She paused. "Very unlikely fo' the virus to be discovered —I'm
assuming nothin' goes wrong with the clandestine operations
side. We'd have trouble findin' that bug iff'n we didn't know
what to look for. These retroviruses are cunnin' critters at
concealin' themselves, and we've tweaked it until even the
immune system is completely fooled. Yo'd have to puree the
subject's nerve tissue an' do a congruent-DNA sample test
series… unless it was activated, of course. That'd produce gross
abnormalities and yo' could follow them back. It's less a disease
than gene-surgery, really."
The Senator looked across to his colleague; she nodded and
spoke: "What'll yo' need?"
"Ummm, more funding. More personnel, as Ah said. And
experimental subjects, of course. Several hundred humans,
assorted gender an' age in the postpubescent range, prefrably the
same ethnic mix as the target population. Very delicate to get it
contagious but with a failsafe turn-off. Don't want it becomin' a
global pandemic, do we?"
"Wodan, no," the Senator said. "Well, Doctor Melford, certain
othahs will have to be consulted, but unofficially I think yo' can
take it that the project will be approved fo' further development."
He rose. "Service to the State."
"Glory to the Race," the scientist answered absent-
absentmindedly as the audience left; she was keying the machine
again, reviewing the additional resources that would be needed.
"Well, how do y' like it?"
"Nice view," the Senator said, nodding down from the terrace
toward the lake and drawing on his cigarette.

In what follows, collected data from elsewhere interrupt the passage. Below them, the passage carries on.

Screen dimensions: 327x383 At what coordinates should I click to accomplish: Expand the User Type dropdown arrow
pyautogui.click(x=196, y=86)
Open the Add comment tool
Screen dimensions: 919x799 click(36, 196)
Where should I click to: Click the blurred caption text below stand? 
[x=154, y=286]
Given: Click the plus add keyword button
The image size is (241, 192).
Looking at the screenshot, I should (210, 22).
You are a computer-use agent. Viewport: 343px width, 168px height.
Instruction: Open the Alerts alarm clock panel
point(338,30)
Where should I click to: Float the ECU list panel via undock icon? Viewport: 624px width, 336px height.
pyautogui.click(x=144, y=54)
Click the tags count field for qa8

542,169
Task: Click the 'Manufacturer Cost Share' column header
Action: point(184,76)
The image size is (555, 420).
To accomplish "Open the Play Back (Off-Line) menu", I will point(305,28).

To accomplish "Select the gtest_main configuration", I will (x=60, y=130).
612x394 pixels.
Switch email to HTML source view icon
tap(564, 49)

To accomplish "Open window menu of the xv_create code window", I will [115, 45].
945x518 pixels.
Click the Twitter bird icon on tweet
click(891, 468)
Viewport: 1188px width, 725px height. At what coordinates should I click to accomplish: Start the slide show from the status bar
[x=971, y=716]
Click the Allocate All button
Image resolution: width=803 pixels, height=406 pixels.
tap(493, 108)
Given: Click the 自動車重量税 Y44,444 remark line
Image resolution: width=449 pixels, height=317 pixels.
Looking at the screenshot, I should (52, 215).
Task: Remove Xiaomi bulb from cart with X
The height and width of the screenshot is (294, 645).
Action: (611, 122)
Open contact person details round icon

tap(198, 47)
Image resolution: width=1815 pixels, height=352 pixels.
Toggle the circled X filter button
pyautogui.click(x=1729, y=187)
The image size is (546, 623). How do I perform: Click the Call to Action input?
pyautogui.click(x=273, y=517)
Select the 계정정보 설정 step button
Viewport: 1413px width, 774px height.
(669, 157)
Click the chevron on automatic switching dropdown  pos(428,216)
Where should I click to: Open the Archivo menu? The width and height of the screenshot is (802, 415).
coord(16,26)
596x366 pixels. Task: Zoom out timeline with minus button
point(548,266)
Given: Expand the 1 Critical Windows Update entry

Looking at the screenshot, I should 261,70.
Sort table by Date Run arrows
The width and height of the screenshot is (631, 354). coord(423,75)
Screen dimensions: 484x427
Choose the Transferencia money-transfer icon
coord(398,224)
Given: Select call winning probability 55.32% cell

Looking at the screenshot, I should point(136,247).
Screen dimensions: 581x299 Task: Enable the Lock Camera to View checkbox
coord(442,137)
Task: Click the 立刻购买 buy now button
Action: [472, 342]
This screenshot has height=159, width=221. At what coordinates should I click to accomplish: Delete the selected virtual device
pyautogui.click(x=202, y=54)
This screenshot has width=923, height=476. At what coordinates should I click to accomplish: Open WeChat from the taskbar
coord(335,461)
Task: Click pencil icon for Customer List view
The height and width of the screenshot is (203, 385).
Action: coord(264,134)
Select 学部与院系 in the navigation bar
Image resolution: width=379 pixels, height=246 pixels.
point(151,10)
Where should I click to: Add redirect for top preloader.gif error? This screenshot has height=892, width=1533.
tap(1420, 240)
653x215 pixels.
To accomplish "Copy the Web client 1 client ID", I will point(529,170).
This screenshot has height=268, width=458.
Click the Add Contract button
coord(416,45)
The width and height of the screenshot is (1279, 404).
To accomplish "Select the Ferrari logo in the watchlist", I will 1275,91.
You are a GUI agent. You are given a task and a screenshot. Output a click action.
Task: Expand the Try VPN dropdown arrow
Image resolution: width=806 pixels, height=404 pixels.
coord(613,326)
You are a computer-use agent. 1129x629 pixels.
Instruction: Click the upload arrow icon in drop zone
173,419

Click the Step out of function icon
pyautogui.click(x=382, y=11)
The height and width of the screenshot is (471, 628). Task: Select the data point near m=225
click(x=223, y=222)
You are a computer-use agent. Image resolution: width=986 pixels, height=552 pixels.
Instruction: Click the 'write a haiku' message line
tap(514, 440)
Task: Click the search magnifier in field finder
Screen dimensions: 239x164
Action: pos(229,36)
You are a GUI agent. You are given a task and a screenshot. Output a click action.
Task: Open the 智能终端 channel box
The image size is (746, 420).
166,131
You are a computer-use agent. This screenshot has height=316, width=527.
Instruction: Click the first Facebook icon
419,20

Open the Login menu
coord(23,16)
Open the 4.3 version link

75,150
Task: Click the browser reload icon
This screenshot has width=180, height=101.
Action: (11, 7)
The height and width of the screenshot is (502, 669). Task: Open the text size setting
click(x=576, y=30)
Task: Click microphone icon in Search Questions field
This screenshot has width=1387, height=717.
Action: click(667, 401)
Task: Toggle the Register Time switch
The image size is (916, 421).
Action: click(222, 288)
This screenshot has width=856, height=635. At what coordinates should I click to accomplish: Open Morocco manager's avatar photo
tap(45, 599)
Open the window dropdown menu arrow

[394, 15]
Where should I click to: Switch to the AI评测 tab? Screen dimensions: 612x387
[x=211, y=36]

The Virunga Biocontrol Institute was built in the hills
overlooking Lake Kivu, at the southern edge of the Virunga
range. A century old now, almost as old as Draka settlement in
these volcanic highlands. Low whitewashed buildings of
stone-block, roofs of plum-colored tile, almost lost among the
vegetation; the gardens were flamboyantly lovely even by the
Domination's standards, fertile lava soils and abundant rain and
a climate of eternal spring. National park stretched north and
west, to the Ituri lowlands: haunt of gorilla and chimp, elephant
and hippo and leopard; of the Bambuti pygmies also, left to their
Old Stone Age existence.
Plantations stretched widely elsewhere across the steep slopes,
green coffee and tea and sheets of flowers grown for
air-freighting elsewhere; the air was scented with them, cool and
sweet. The city of Arjunanda lay two thousand feet below by the
waters, turned to a model by distance: buildings white and blue
and violet with marble and tile, avenues bordered with
jacaranda and colonnades roofed in climbing rose and
frangipani. Even the factories and labor-compounds that ringed
it were comely, bordered by hedge and garden. Sails speckled the
waves, and they could see the pleasure boats beating back
toward the docks, and dirigibles lying silvery in the waterfront
haven.
"It's a famous beauty-spot," the woman said with elaborate
sarcasm, indicating the sun setting behind the mountains to
their right, amid clouds turned to the colors of brass and blood.
"No mo' games, man."
He flicked the butt of the cigarette over the railing. Like her,
to be cold even when she's angry. You can see why our enemies
nicknamed us " snakes," looking at her. The burning speck fell
like a tiny meteor, to lie winking for a second before one of the
Institute outdoor serfs arrived to sweep it up.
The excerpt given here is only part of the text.